» Passage provided
=== Section Start ===

Search
Advertisement

DecisionDx-SCC Test Guides and Improves Treatment Decisions in NCCN High-Risk SCC

New research adds a third validated use to the DecisionDx-SCC for patients with high-risk cutaneous squamous cell carcinoma (SCC): The test can predict local recurrence in patients classified as high-risk by National Comprehensive Cancer Network (NCCN) guidelines who have undergone Mohs resection.

DecisionDx-SCC is a gene expression profile test (40-GEP) designed to use a patient’s tumor biology to predict individual risk of metastasis as well as response to adjuvant radiation therapy (ART). It has now also been shown to predict individual risk of local recurrence.

“These new data indicate that DecisionDx-SCC test results provide individualized risk predictions that doctors can use to guide risk-aligned escalation or de-escalation of care in their NCCN high-risk SCC patients,” says Désirée Ratner, MD, a Mohs Micrographic Surgeon and Clinical Professor of Dermatology at the NYU Grossman School of Medicine in New York, NY, in a news release. “The ability of the test to reliably identify those patients with NCCN high-risk SCC at risk of developing local recurrence or metastasis is not only practice-changing for physicians who treat SCC, but also life-changing for their patients.”

Demonstrates Improvements in Predictions

While most patients with NCCN high-risk SCC can be treated successfully with Mohs surgery, a subset of these patients will experience local recurrence and/or metastasis. Current staging systems, including the American Joint Committee on Cancer (AJCC) version 8 staging and the Brigham and Women’s Hospital (BWH) T-staging, inadequately identify which patients are at the highest risk for poor outcomes. This limitation makes it challenging for clinicians to determine optimal treatment strategies, leading to over-treatment of low-risk patients and under-treatment of high-risk patients who may benefit from escalated approaches such as ART or enhanced post-surgical surveillance.

Among 414 NCCN high-risk SCC patients with negative margins following Mohs surgery, DecisionDx-SCC significantly stratified both local recurrence and metastatic risk. Three-year survival rates decreased progressively across risk classes: local recurrence-free survival (LRFS) was 95.3% (Class 1, low risk) vs. 85.5% (Class 2A, higher risk) vs. 71.4% (Class 2B, highest risk); metastasis-free survival (MFS) was 97.1% vs. 89.3% vs. 57.1%.

=== Section End ===

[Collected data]
=== Section Start ===

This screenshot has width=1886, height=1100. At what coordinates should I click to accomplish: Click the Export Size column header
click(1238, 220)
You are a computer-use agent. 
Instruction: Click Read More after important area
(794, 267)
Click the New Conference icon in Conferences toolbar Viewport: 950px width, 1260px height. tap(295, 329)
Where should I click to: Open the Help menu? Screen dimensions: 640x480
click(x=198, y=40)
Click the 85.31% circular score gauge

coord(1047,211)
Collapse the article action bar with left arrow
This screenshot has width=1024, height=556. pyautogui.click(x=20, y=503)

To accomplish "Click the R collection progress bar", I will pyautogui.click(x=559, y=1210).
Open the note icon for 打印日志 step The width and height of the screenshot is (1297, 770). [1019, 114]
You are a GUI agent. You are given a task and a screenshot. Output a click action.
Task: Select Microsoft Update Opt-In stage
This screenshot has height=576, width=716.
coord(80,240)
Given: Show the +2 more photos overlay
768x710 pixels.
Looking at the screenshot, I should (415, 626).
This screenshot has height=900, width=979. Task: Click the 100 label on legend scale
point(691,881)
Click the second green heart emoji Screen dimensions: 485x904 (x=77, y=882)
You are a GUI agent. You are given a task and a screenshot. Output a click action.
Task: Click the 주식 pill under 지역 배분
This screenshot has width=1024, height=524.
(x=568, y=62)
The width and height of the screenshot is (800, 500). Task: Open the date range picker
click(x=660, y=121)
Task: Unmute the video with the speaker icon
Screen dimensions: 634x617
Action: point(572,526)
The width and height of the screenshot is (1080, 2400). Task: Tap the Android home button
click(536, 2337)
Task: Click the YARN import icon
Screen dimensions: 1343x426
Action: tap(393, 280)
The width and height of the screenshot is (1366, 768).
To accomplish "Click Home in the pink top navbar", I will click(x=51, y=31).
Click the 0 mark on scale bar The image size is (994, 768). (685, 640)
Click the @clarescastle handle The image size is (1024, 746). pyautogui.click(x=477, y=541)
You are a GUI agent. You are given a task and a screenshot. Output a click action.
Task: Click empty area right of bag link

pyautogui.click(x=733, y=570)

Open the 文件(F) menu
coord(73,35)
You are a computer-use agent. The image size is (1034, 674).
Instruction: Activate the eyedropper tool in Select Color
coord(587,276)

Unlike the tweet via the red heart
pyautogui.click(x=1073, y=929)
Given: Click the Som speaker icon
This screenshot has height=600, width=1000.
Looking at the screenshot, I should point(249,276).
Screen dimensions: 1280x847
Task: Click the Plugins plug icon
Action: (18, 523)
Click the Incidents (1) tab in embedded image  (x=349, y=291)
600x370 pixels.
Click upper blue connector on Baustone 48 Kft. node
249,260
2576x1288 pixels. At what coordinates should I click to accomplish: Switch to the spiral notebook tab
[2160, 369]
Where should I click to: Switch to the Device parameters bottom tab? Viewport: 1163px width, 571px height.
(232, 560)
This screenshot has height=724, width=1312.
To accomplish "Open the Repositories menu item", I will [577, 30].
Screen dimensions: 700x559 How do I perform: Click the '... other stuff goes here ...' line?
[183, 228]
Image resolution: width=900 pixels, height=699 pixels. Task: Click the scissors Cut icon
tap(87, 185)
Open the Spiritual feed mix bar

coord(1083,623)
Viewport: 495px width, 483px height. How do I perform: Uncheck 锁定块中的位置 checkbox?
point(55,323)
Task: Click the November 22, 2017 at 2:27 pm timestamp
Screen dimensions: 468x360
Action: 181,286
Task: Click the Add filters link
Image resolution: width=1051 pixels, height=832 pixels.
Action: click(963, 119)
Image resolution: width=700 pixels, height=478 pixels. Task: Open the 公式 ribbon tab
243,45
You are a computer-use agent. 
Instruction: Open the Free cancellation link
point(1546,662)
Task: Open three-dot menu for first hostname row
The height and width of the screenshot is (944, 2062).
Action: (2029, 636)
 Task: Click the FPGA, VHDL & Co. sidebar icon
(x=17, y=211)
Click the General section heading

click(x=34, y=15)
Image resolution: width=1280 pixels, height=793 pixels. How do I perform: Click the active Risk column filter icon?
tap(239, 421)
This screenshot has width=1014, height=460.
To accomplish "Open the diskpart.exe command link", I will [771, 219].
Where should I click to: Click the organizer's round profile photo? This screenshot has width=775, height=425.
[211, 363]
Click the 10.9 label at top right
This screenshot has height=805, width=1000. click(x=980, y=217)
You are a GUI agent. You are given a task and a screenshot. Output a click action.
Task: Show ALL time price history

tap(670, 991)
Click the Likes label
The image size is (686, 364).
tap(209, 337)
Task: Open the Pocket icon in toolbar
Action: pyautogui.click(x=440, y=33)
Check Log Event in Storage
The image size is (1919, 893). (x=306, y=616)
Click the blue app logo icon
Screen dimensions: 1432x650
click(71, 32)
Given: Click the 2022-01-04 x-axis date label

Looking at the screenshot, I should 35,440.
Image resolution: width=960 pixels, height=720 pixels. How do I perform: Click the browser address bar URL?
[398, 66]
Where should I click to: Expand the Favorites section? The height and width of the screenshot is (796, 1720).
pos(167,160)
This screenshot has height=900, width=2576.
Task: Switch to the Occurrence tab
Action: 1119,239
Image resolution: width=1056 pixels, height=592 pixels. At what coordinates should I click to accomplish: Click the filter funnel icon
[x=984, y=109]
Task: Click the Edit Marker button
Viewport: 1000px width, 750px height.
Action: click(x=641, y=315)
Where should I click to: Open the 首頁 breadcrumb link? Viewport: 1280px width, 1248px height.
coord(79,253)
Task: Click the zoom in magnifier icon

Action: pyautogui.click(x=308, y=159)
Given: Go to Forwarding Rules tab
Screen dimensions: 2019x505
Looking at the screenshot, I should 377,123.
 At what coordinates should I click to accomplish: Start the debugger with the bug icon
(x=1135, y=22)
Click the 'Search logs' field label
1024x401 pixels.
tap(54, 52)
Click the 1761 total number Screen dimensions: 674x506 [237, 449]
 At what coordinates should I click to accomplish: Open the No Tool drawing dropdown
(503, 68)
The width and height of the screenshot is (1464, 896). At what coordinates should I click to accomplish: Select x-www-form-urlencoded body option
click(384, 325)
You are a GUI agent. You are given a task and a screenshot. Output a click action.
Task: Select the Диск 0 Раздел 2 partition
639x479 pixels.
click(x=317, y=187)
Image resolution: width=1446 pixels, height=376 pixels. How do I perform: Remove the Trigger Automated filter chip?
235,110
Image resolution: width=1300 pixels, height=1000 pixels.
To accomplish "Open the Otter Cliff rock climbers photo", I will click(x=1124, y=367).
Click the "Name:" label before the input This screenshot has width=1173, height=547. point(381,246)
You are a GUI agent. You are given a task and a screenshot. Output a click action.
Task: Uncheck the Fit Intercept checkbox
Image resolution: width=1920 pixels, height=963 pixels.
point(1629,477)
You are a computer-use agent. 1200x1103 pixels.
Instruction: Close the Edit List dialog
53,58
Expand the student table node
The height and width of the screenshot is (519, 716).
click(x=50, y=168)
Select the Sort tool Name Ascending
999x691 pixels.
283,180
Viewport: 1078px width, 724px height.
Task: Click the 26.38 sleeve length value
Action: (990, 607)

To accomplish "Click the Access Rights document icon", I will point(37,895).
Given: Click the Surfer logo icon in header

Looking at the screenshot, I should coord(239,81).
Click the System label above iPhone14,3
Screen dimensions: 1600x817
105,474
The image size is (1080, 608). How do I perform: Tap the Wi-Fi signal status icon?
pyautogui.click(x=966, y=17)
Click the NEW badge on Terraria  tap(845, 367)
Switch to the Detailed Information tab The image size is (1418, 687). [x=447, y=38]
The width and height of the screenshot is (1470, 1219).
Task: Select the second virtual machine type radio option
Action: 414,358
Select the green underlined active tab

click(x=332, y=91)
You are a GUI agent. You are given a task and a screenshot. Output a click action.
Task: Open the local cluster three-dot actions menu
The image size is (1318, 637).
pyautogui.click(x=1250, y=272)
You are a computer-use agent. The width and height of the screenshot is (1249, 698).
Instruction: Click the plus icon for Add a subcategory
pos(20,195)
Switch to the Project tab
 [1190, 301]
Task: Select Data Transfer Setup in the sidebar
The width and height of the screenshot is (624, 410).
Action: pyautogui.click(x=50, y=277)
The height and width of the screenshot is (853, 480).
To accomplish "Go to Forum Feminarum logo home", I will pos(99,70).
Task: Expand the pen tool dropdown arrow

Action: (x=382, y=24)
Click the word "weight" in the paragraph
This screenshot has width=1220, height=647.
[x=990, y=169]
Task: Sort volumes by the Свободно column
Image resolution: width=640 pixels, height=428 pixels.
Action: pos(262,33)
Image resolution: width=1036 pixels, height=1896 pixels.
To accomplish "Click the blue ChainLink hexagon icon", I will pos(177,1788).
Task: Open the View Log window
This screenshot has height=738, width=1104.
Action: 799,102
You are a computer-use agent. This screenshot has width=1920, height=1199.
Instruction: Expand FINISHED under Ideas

=== Section End ===

From the article on the DecisionDx-SCC test, list every risk class it names, each with the risk level given for it.

» Answer to this problem
- Class 1: low risk
- Class 2A: higher risk
- Class 2B: highest risk